[EXTRACTED RECORDS — start]

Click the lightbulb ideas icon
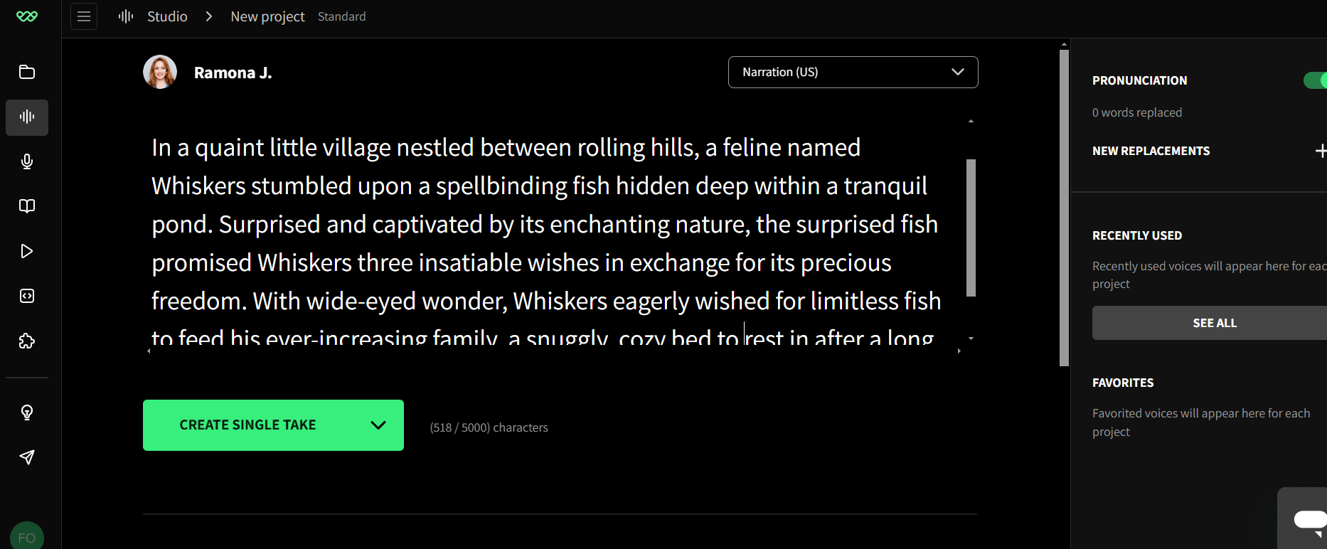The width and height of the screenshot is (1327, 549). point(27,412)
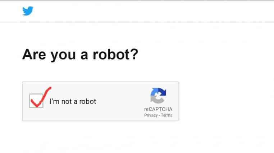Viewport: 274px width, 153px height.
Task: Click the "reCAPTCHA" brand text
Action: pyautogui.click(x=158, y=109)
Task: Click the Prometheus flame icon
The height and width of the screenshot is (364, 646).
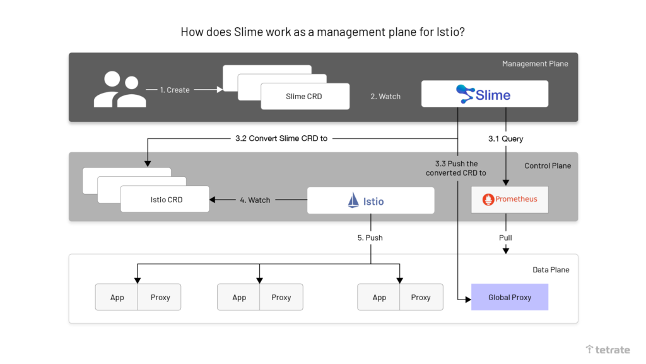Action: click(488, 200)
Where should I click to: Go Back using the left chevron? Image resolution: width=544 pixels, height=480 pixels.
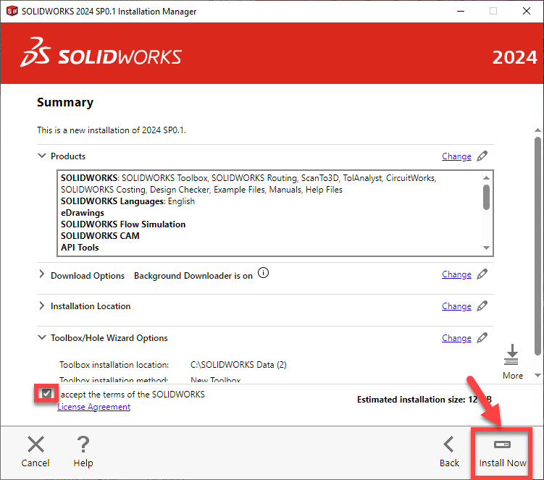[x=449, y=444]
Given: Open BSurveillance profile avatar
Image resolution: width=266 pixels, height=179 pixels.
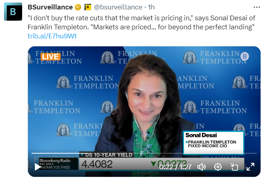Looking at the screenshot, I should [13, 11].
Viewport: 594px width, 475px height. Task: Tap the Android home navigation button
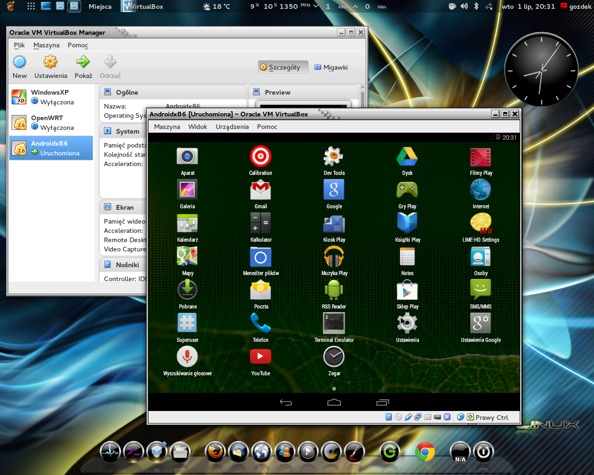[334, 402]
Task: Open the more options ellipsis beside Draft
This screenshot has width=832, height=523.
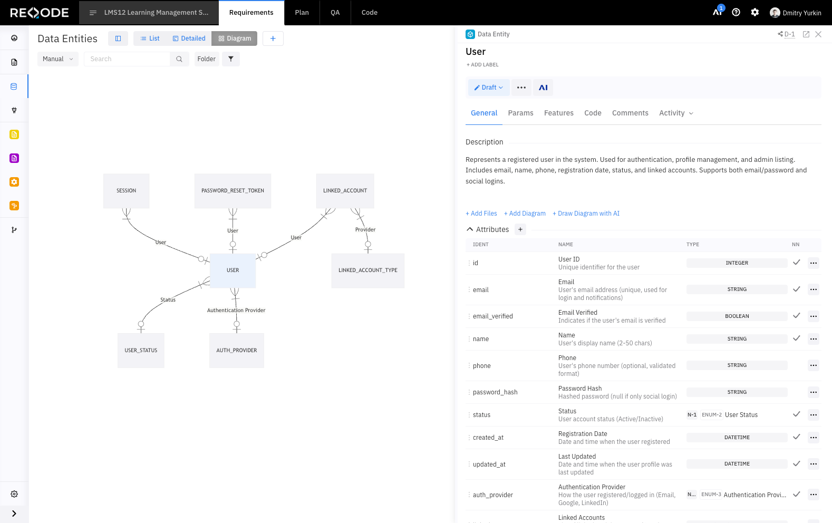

[EXTRACTED RECORDS — finish]

* **WHAT THIS TASK INVOLVES**
Omit the pictures and write out the lines above from the one with "Image resolution: width=266" through the last, unchanged.

* **REPLY**
Image resolution: width=266 pixels, height=179 pixels.
Looking at the screenshot, I should [13, 11].
Viewport: 594px width, 475px height. Task: Tap the Android home navigation button
[334, 402]
Task: Open the more options ellipsis beside Draft
This screenshot has width=832, height=523.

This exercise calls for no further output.